Final Thoughts - The Future

The Origins of DeepSeek AI

What is DeepSeek? The low-cost Chinese AI firm that has turned the tech world upside down | Science, Climate & Tech News | Sky News

DeepSeek AI was founded in mid-2023 and is backed by the Chinese hedge fund Highflyer. They released their R1 model in January of 2025, a launch that garnered significant publicity.

This launch shocked the entire AI community. DeepSeek was able to use optimisations that reduced inefficiencies in their R1 model, granting it flagship performance for a fraction of the cost.

Concern 1: Intelligence Gathering

What is DeepSeek and why is it disrupting the AI sector? | Reuters

According to DeepSeek’s privacy policy, the service gathers a trove of user data including chat and search query history, the device a user is on, keystroke patterns, IP addresses, internet connection details, and activity from other apps. While other AI model providers like OpenAI and Anthropic collect similar data, the question remains: why is this app and model being developed and provided for free? Could it potentially serve as a source of Chinese intelligence?

There is limited information about the origins of this model or how it was created, apart from what DeepSeek has disclosed. As we know, information coming out of China is heavily censored by the government. Researchers and reporters have discovered instances where DeepSeek both pushed Chinese propaganda and censored sensitive political subjects.

For example, when users inquire about specific dates in Chinese history, DeepSeek can be observed in real-time censoring its output and refusing to respond. This behaviour clearly indicates that DeepSeek might be set up as an initiative by the Chinese government to harvest large amounts of data for intelligence purposes.

While this may seem like a stretch, in the Cyber industry we follow the principle of assumed compromise—planning for the worst-case scenario even if it never happens. Consequently, any data submitted to DeepSeek should be treated with extreme caution, especially if it is sensitive.

Concern 2: Exposed Database

The next security concern involves research conducted by Wiz on an exposed DeepSeek database. Wiz Research identified a publicly accessible ClickHouse database belonging to DeepSeek, which allows full control over database operations—including access to internal data.

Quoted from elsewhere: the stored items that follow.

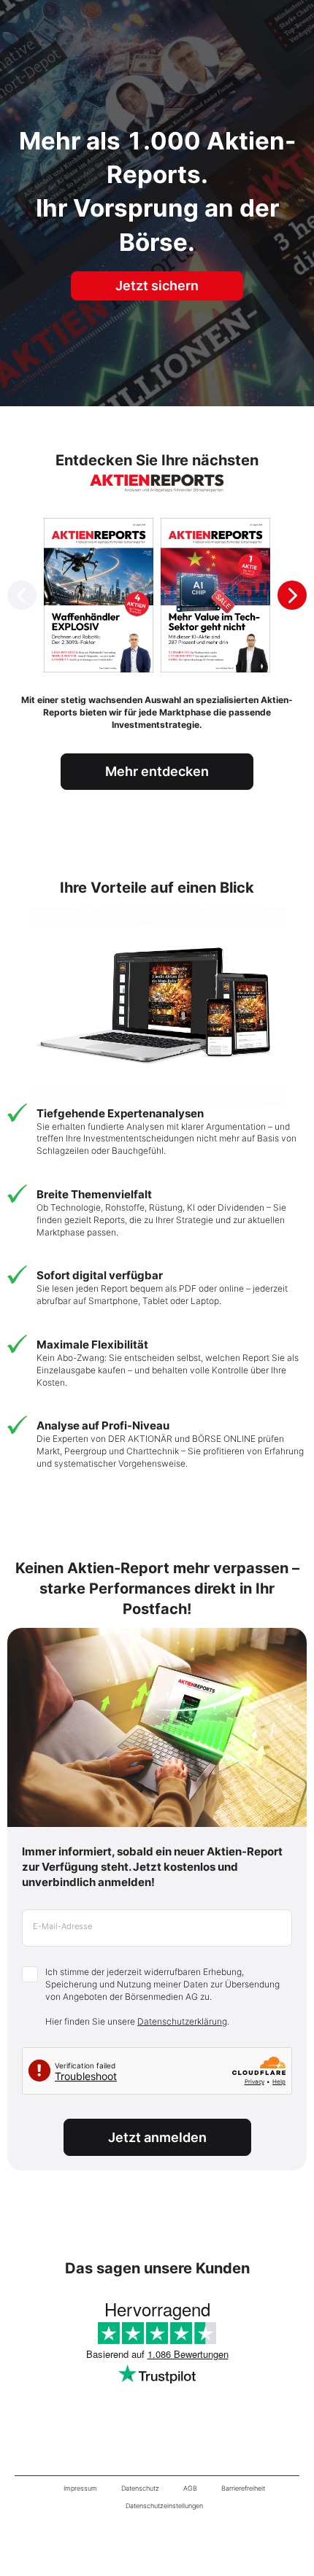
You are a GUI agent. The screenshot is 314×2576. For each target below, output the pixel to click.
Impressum (80, 2488)
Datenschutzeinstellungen (164, 2506)
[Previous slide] (22, 595)
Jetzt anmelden (157, 2137)
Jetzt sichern (157, 285)
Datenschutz (140, 2488)
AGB (190, 2488)
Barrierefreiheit (243, 2488)
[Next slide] (292, 595)
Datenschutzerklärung (182, 2021)
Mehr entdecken (157, 771)
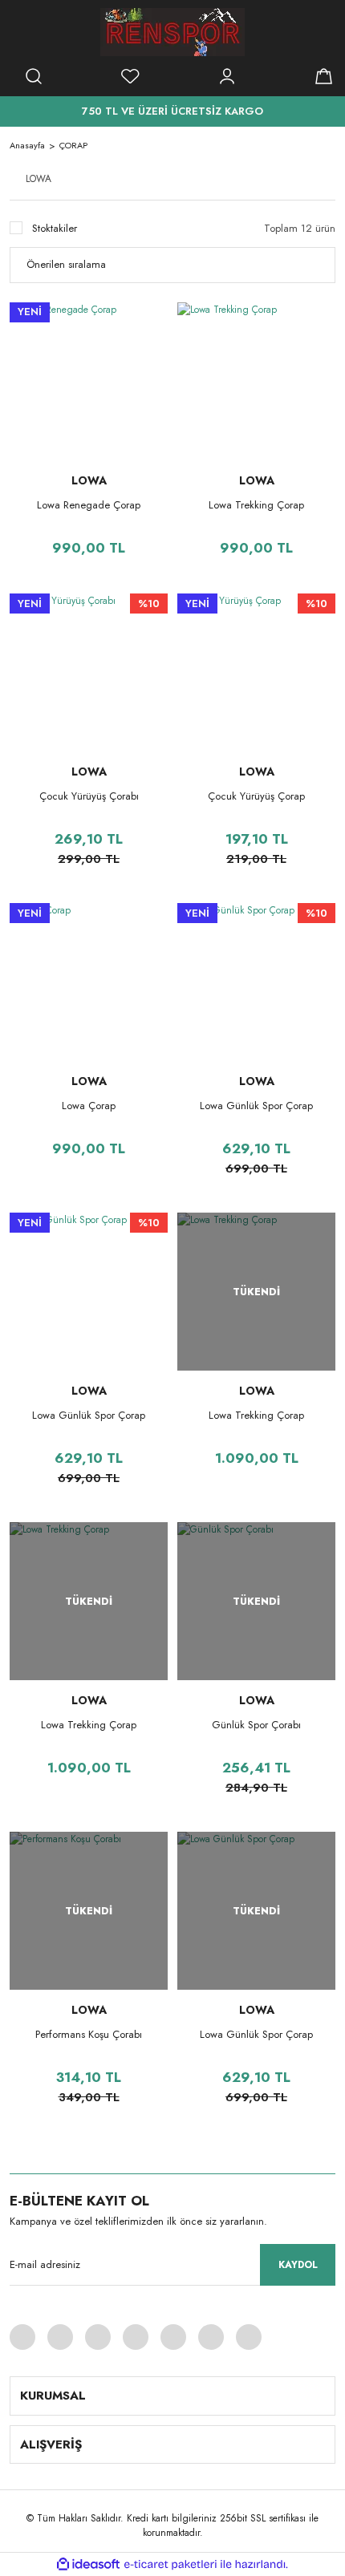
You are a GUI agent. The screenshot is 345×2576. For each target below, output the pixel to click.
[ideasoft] (88, 2564)
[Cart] (323, 76)
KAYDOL (298, 2265)
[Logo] (172, 32)
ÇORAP (73, 145)
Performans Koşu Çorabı (88, 2034)
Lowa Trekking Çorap (256, 504)
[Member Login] (227, 76)
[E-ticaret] (170, 2565)
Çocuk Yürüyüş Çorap (256, 796)
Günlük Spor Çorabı (256, 1724)
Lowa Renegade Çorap (88, 504)
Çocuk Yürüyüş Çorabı (89, 796)
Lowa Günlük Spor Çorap (256, 1105)
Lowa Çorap (89, 1105)
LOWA (89, 480)
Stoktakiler (54, 228)
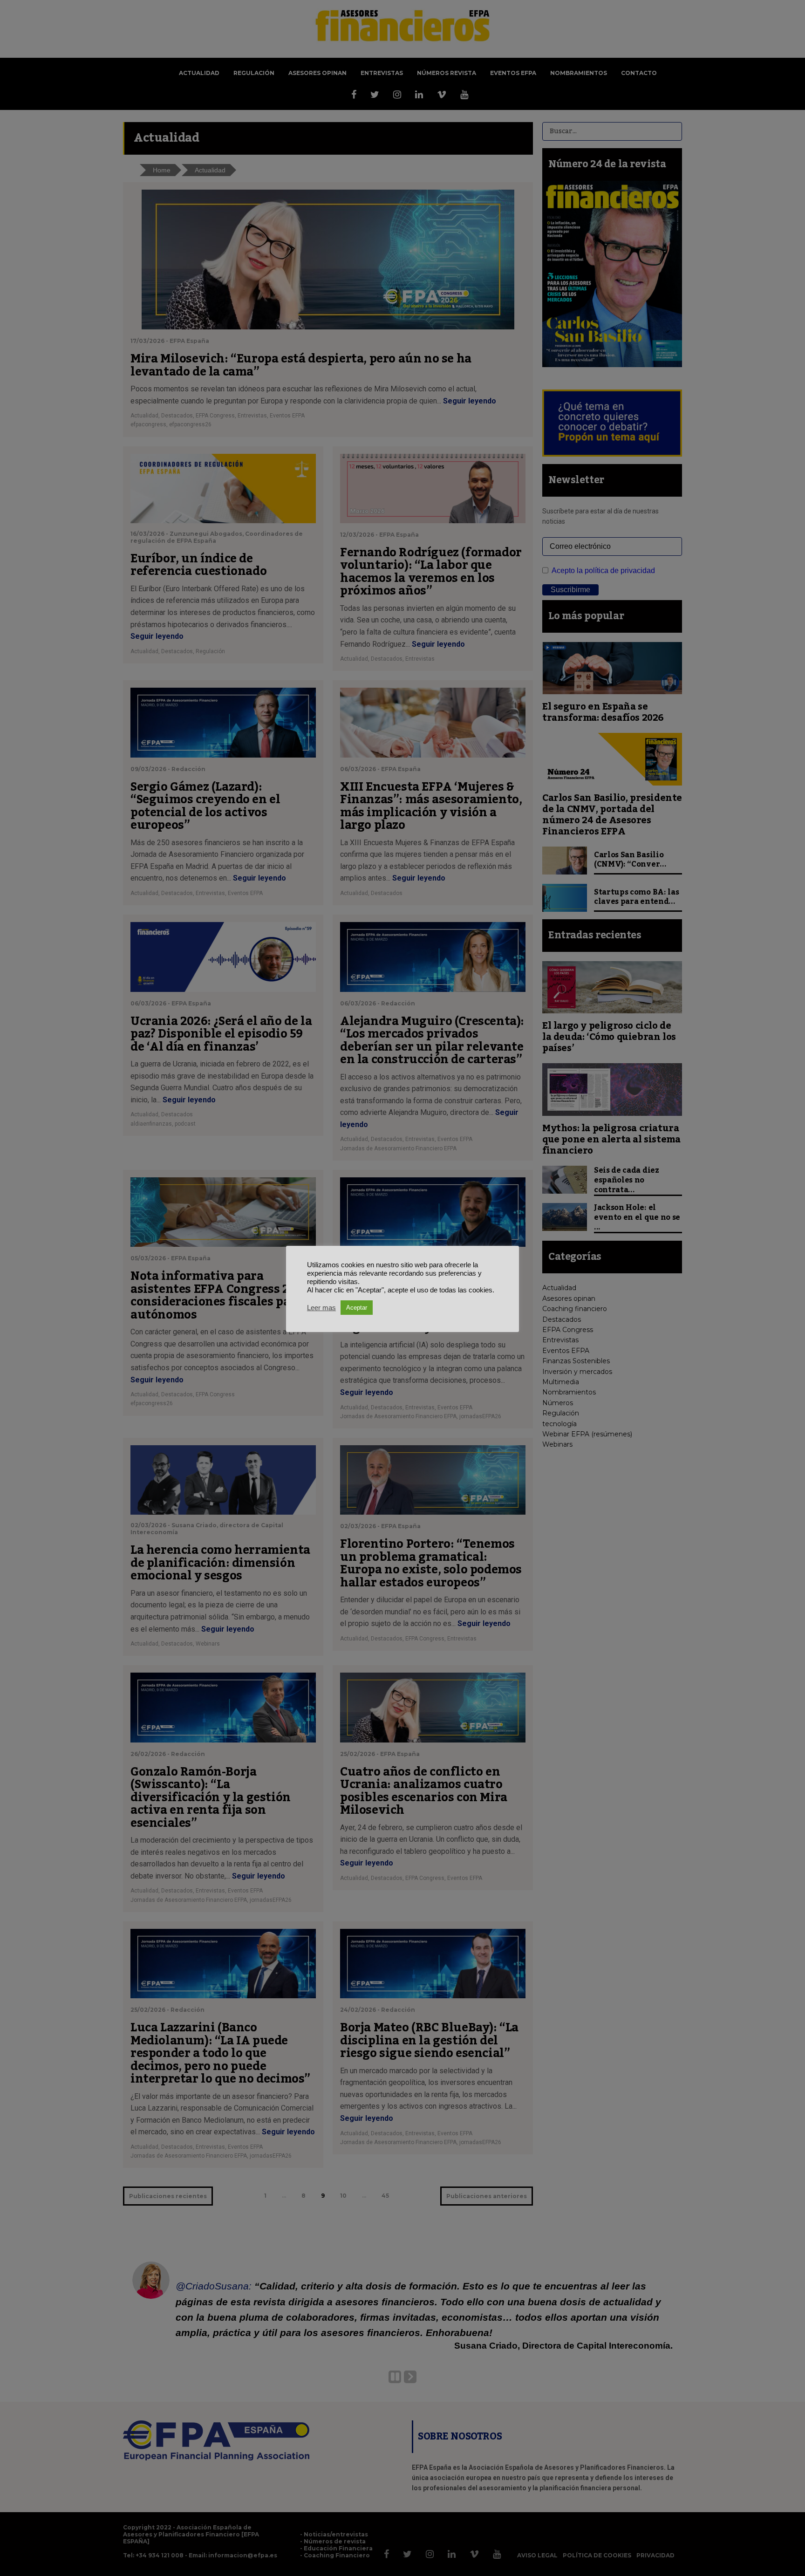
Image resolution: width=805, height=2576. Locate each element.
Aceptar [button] (356, 1307)
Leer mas (321, 1308)
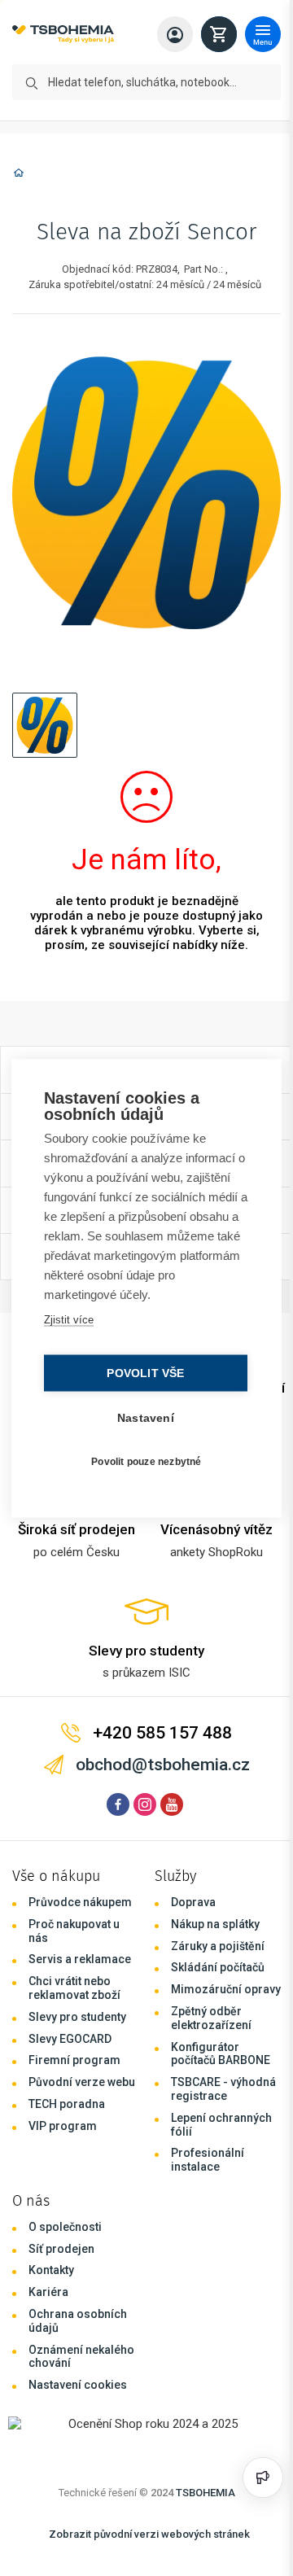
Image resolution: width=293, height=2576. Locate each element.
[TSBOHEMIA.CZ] (63, 34)
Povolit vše (141, 1373)
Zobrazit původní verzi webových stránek (149, 2534)
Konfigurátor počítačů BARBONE (220, 2053)
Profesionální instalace (207, 2159)
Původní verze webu (81, 2081)
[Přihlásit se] (175, 34)
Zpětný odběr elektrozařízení (211, 2018)
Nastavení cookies (77, 2384)
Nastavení (141, 1417)
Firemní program (74, 2059)
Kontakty (51, 2269)
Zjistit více (68, 1319)
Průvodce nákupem (80, 1902)
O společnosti (65, 2226)
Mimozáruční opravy (226, 1989)
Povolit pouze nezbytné (142, 1461)
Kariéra (48, 2291)
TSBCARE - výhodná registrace (223, 2088)
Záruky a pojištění (218, 1946)
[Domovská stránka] (18, 175)
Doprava (193, 1902)
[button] (44, 725)
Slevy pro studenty (77, 2016)
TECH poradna (66, 2103)
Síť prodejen (61, 2248)
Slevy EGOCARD (70, 2038)
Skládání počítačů (218, 1967)
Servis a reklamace (79, 1959)
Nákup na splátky (215, 1924)
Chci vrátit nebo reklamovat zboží (74, 1988)
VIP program (62, 2125)
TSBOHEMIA (205, 2492)
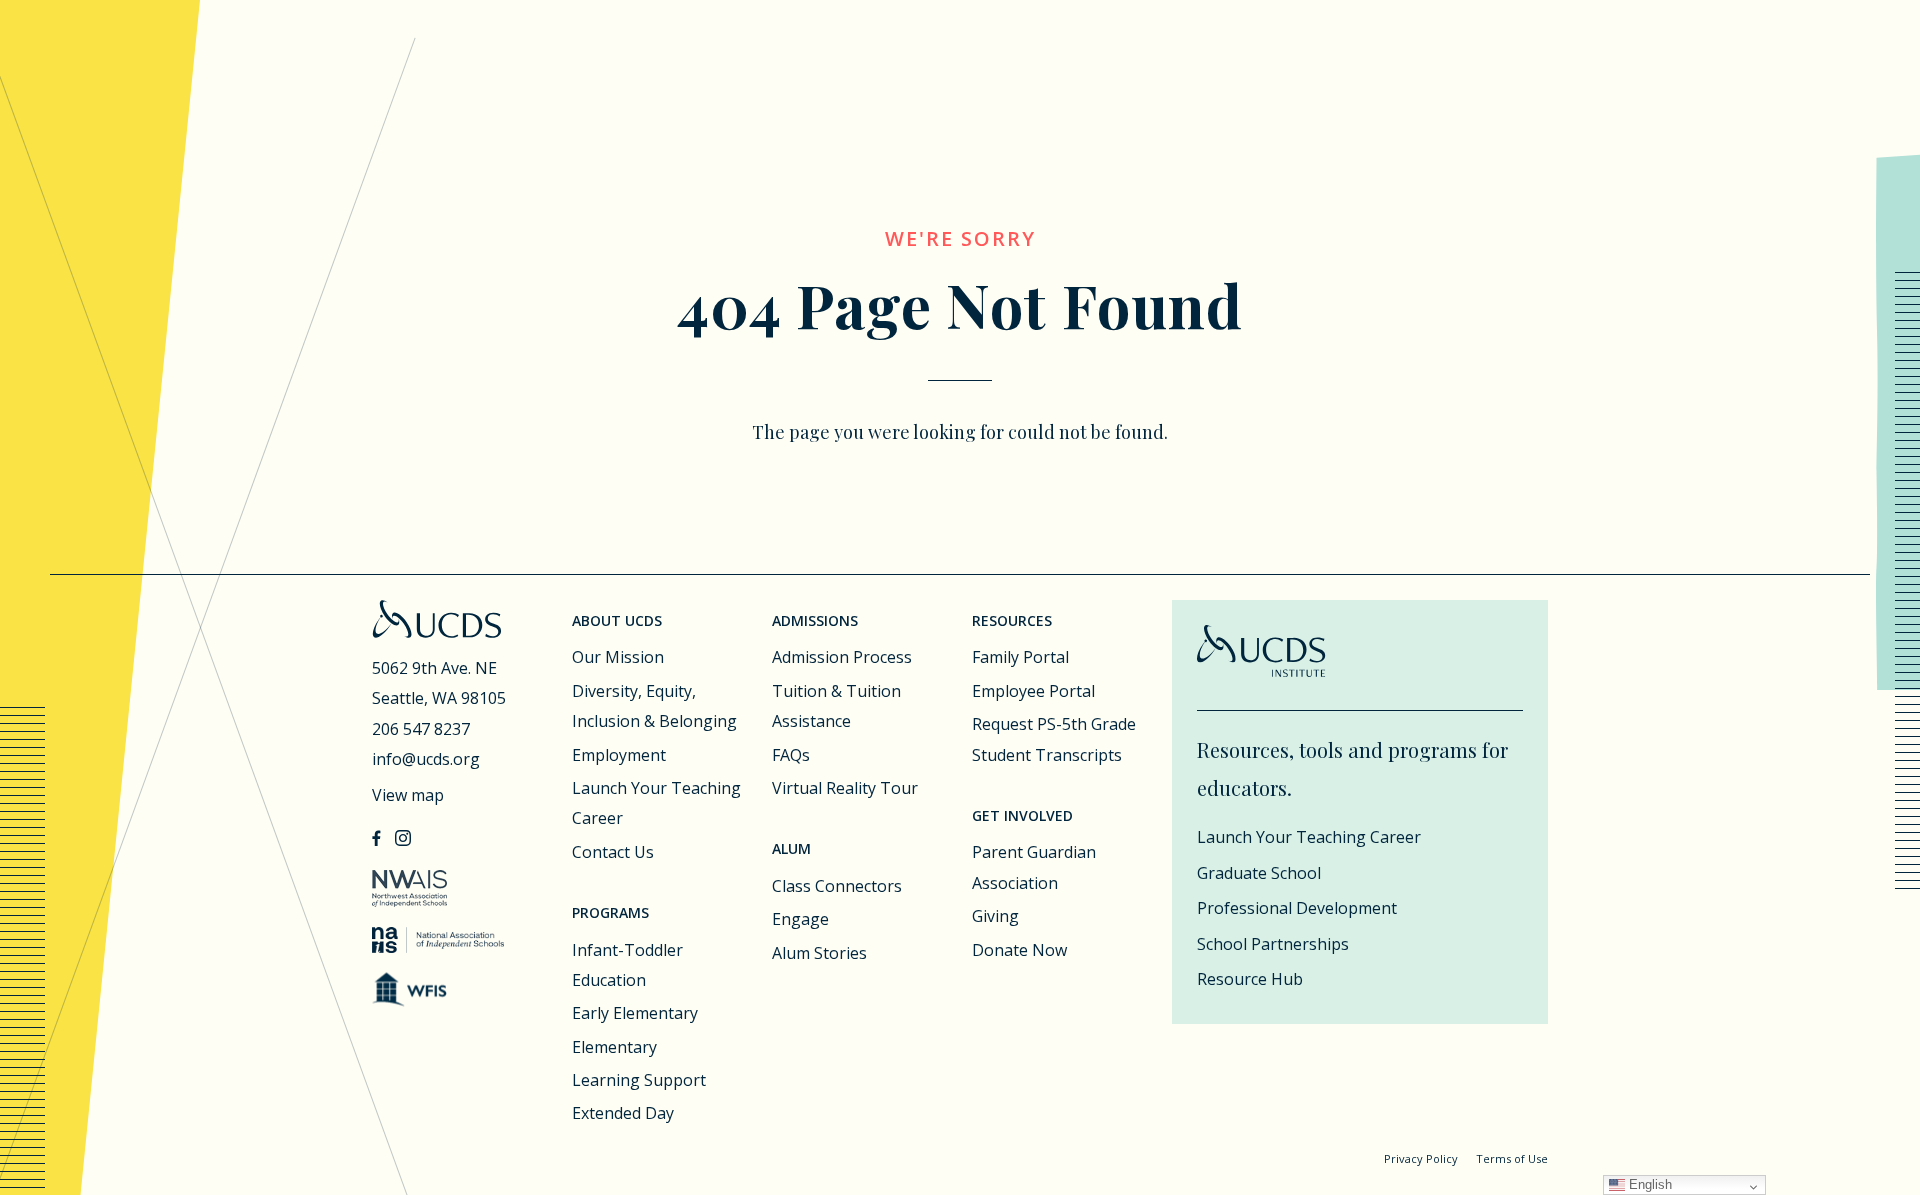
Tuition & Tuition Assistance (836, 706)
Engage (800, 919)
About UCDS (617, 620)
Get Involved (1022, 815)
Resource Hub (1250, 979)
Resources (1012, 620)
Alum (791, 848)
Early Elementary (635, 1013)
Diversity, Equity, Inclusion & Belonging (654, 706)
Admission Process (842, 657)
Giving (995, 916)
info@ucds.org (426, 759)
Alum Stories (819, 953)
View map (408, 795)
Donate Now (1019, 950)
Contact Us (613, 852)
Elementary (614, 1047)
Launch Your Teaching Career (656, 803)
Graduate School (1259, 873)
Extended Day (623, 1113)
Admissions (815, 620)
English (1648, 1184)
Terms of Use (1512, 1158)
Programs (610, 912)
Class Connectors (837, 886)
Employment (619, 755)
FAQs (791, 755)
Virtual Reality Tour (845, 788)
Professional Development (1297, 908)
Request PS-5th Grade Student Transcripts (1054, 739)
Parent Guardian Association (1034, 867)
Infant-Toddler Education (627, 965)
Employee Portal (1033, 691)
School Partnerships (1273, 944)
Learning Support (639, 1080)
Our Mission (618, 657)
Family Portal (1020, 657)
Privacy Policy (1421, 1158)
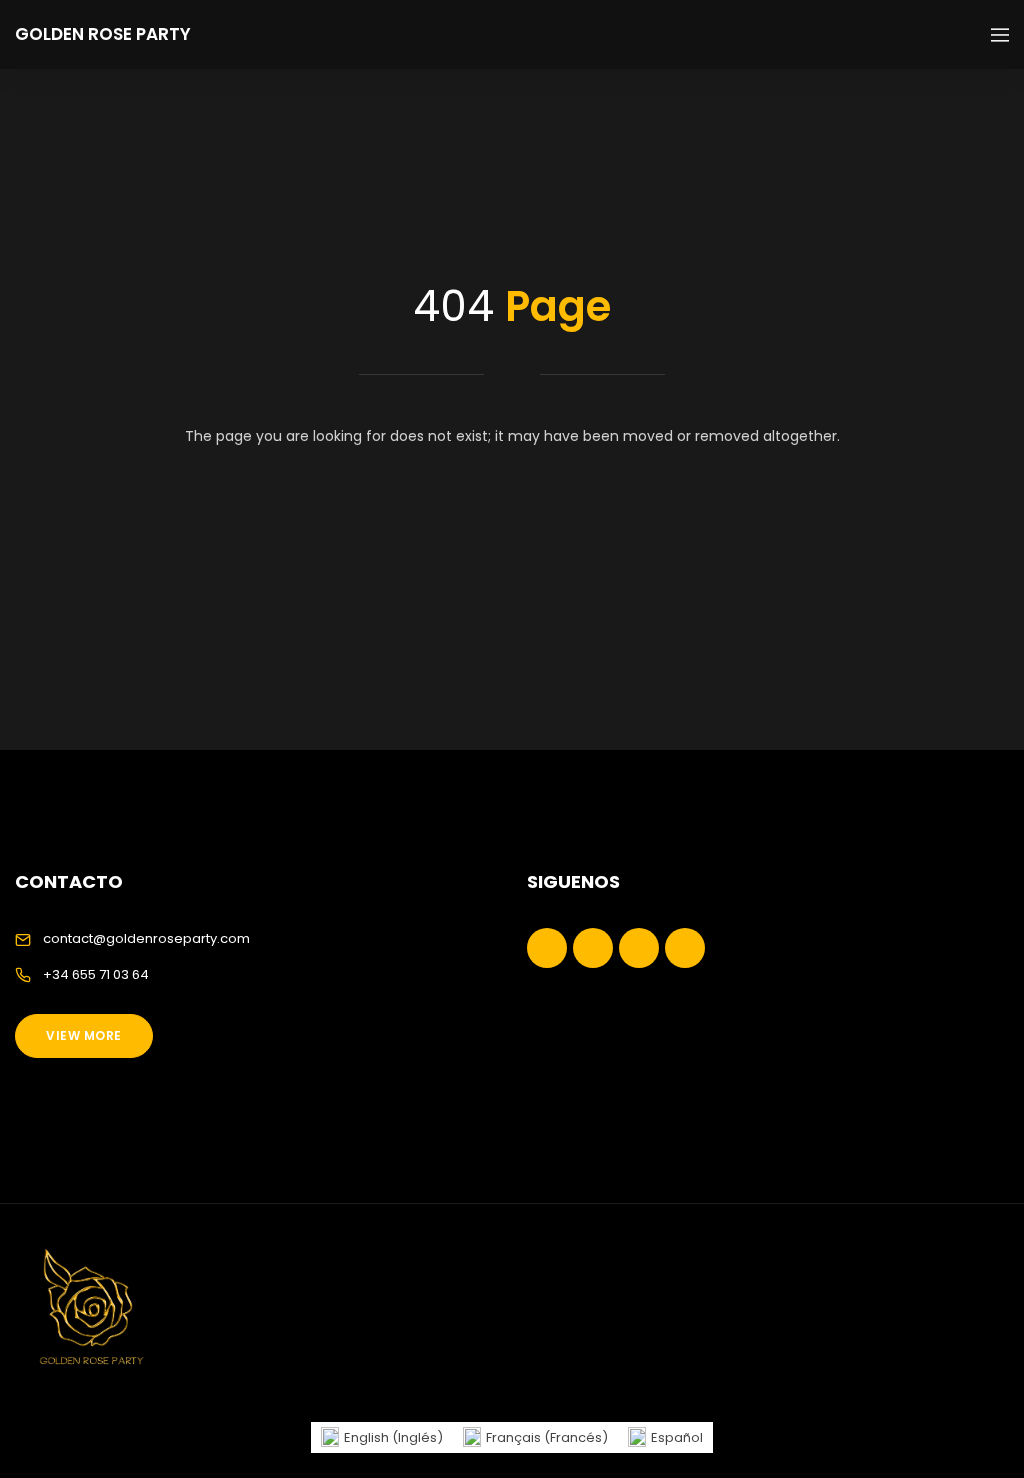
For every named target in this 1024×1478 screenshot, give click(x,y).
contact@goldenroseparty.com (146, 938)
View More (84, 1035)
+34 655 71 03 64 (96, 974)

This discovery is alarming on its own, and the technical details are equally troubling.

The researchers began by assessing DeepSeek’s publicly accessible domains, identifying around 30 internet-facing subdomains. A subdomain is essentially a portion of a company’s internet real estate, similar to having google.com and status.google.com for different functionalities. Through automated scanning and port scans on these subdomains, they discovered not only standard HTTP/HTTPS ports but also unusual ones such as 8123 and 9000. Further investigation revealed that these ports led to a publicly exposed ClickHouse database.

For a hacker or penetration tester, access to such a database is akin to finding the holy grail—it provides an opportunity to see all the information entering a company, often containing highly sensitive data. The ClickHouse web interface revealed a /play endpoint that allowed direct execution of arbitrary SQL queries via the browser. This database contained extensive logs with highly sensitive data, including chat history, API keys, backend details, and operational metadata.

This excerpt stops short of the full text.